§ PROBLEM
The answer must restate every entry below word for word.

[[ EXTRACTED INFORMATION open ]]

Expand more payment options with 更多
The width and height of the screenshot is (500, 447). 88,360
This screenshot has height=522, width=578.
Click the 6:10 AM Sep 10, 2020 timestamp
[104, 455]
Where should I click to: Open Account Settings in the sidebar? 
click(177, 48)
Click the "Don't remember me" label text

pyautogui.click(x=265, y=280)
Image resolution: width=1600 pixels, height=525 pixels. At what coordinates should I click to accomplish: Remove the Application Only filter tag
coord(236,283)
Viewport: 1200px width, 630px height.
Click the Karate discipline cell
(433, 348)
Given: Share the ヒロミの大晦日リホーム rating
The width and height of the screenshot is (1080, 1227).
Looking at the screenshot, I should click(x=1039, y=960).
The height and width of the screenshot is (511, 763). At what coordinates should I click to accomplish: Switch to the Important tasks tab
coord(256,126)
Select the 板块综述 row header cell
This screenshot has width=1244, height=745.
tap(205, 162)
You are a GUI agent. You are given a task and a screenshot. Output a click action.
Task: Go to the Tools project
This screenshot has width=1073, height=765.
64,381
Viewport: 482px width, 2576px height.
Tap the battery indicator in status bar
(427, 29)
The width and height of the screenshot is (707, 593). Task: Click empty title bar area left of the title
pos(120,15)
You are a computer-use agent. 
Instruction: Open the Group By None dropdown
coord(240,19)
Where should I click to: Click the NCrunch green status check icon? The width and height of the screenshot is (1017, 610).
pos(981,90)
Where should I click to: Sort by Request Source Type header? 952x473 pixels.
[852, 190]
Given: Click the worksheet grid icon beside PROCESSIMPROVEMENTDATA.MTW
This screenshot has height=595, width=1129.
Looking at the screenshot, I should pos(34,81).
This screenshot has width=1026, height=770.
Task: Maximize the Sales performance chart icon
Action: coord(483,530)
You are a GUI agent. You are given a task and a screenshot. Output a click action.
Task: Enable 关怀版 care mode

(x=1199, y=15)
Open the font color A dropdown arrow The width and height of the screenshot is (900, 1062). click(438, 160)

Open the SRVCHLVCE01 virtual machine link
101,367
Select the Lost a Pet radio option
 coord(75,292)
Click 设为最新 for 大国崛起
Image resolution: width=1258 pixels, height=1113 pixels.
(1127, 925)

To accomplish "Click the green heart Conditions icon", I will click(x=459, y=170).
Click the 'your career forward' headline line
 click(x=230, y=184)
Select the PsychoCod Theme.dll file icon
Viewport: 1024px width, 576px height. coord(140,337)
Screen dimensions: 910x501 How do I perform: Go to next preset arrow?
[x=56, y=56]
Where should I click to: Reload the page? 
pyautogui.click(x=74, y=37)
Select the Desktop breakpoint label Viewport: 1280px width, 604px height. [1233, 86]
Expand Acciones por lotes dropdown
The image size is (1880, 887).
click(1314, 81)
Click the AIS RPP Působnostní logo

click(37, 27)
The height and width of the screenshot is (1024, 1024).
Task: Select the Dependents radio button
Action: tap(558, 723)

[[ EXTRACTED INFORMATION closed ]]

§ ANSWER FOR THIS EXERCISE
Expand more payment options with 更多
The width and height of the screenshot is (500, 447). 88,360
This screenshot has height=522, width=578.
Click the 6:10 AM Sep 10, 2020 timestamp
[104, 455]
Where should I click to: Open Account Settings in the sidebar? 
click(177, 48)
Click the "Don't remember me" label text

pyautogui.click(x=265, y=280)
Image resolution: width=1600 pixels, height=525 pixels. At what coordinates should I click to accomplish: Remove the Application Only filter tag
coord(236,283)
Viewport: 1200px width, 630px height.
Click the Karate discipline cell
(433, 348)
Given: Share the ヒロミの大晦日リホーム rating
The width and height of the screenshot is (1080, 1227).
Looking at the screenshot, I should click(x=1039, y=960).
The height and width of the screenshot is (511, 763). At what coordinates should I click to accomplish: Switch to the Important tasks tab
coord(256,126)
Select the 板块综述 row header cell
This screenshot has width=1244, height=745.
tap(205, 162)
You are a GUI agent. You are given a task and a screenshot. Output a click action.
Task: Go to the Tools project
This screenshot has width=1073, height=765.
64,381
Viewport: 482px width, 2576px height.
Tap the battery indicator in status bar
(427, 29)
The width and height of the screenshot is (707, 593). Task: Click empty title bar area left of the title
pos(120,15)
You are a computer-use agent. 
Instruction: Open the Group By None dropdown
coord(240,19)
Where should I click to: Click the NCrunch green status check icon? The width and height of the screenshot is (1017, 610).
pos(981,90)
Where should I click to: Sort by Request Source Type header? 952x473 pixels.
[852, 190]
Given: Click the worksheet grid icon beside PROCESSIMPROVEMENTDATA.MTW
This screenshot has height=595, width=1129.
Looking at the screenshot, I should pos(34,81).
This screenshot has width=1026, height=770.
Task: Maximize the Sales performance chart icon
Action: coord(483,530)
You are a GUI agent. You are given a task and a screenshot. Output a click action.
Task: Enable 关怀版 care mode

(x=1199, y=15)
Open the font color A dropdown arrow The width and height of the screenshot is (900, 1062). click(438, 160)

Open the SRVCHLVCE01 virtual machine link
101,367
Select the Lost a Pet radio option
 coord(75,292)
Click 设为最新 for 大国崛起
Image resolution: width=1258 pixels, height=1113 pixels.
(1127, 925)

To accomplish "Click the green heart Conditions icon", I will click(x=459, y=170).
Click the 'your career forward' headline line
 click(x=230, y=184)
Select the PsychoCod Theme.dll file icon
Viewport: 1024px width, 576px height. coord(140,337)
Screen dimensions: 910x501 How do I perform: Go to next preset arrow?
[x=56, y=56]
Where should I click to: Reload the page? 
pyautogui.click(x=74, y=37)
Select the Desktop breakpoint label Viewport: 1280px width, 604px height. [1233, 86]
Expand Acciones por lotes dropdown
The image size is (1880, 887).
click(1314, 81)
Click the AIS RPP Působnostní logo

click(37, 27)
The height and width of the screenshot is (1024, 1024).
Task: Select the Dependents radio button
Action: tap(558, 723)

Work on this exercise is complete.